Shepta asserts that the commission is adhering too strictly to the requirements of the statute, and cites the cases of Pannacci v. State Civil Service Commission, 101 Pa. Commonwealth Ct. 602, 516 A.2d 1327 (1986), and Samuel v. State Civil Service Commission, 104 Pa. Commonwealth Ct. 474, 522 A.2d 163 (1987), as authority that administrative agencies are permitted a more lenient standard. The conclusion is accurate, but neither case is analogous to Shepta's.
In Pannacci, the employee timely appealed his nonselection, but failed to state the specific reasons for the alleged discrimination. After filing the appeal, Pannacci sent two letters to the commission setting forth the details of the alleged discrimination. The executive director of the commission allowed the letters to be included because they related to the appeal requests previously filed with the agency. We agreed that the letters provided sufficient additional information to entitle Pannacci to a hearing.
[ 124 Pa. Commw. Page 71]
The situation in Samuel involved a functionally illiterate employee, deemed to have resigned his position by abandonment, who sought a hearing for reinstatement. Samuel filed a timely appeal with the commission, but failed to complete a portion of the form pertaining to discrimination allegations. (Samuel did not intend to allege discrimination.) The commission dismissed the appeal because it determined that Samuel could only appeal the action under section 951(b) of the Act by alleging discrimination. We remanded the case for Samuel to receive a hearing because he met the basic requirements of 4 Pa. Code § 105.12 without making a specific discrimination allegation.

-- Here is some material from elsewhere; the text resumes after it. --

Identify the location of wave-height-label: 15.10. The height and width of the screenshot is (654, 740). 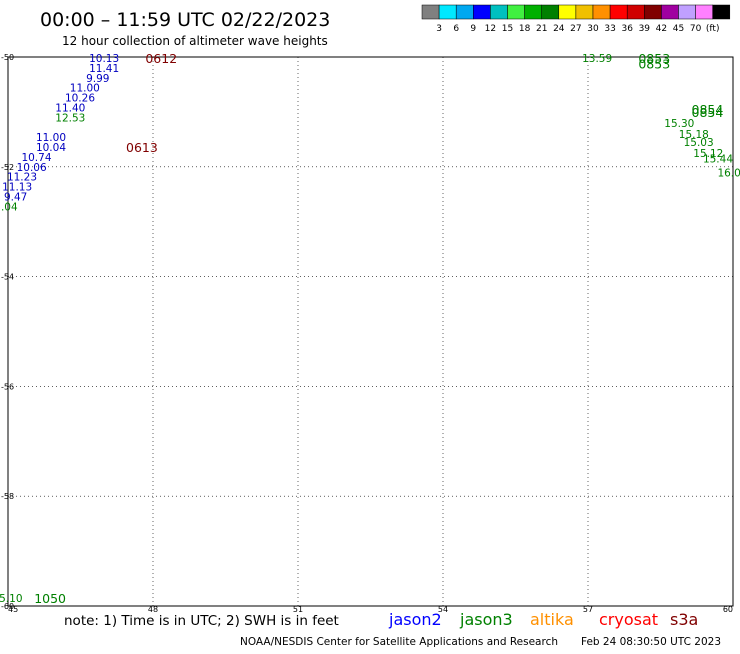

In both of these cases, the employee unquestionably initiated the appeal process within the twenty-day period. Pannacci essentially permitted an employee to amend a filed appeal, under the proper circumstances, without a formal request to do so. Samuel approved the content of a timely appeal as being legally sufficient.
However, letters which do not meet the basic requirements of 4 Pa. Code § 105.12 cannot be considered sufficient indications that the writer is initiating the appeal process. Therefore, Shepta is not in a position to utilize the exceptions we permitted in Pannacci and Samuel.
Accordingly, we affirm the decision of the commission.
Now, March 8, 1989, the order of the State Civil Service Commission, Appeal No. 7660, dated May 19, 1988, is affirmed.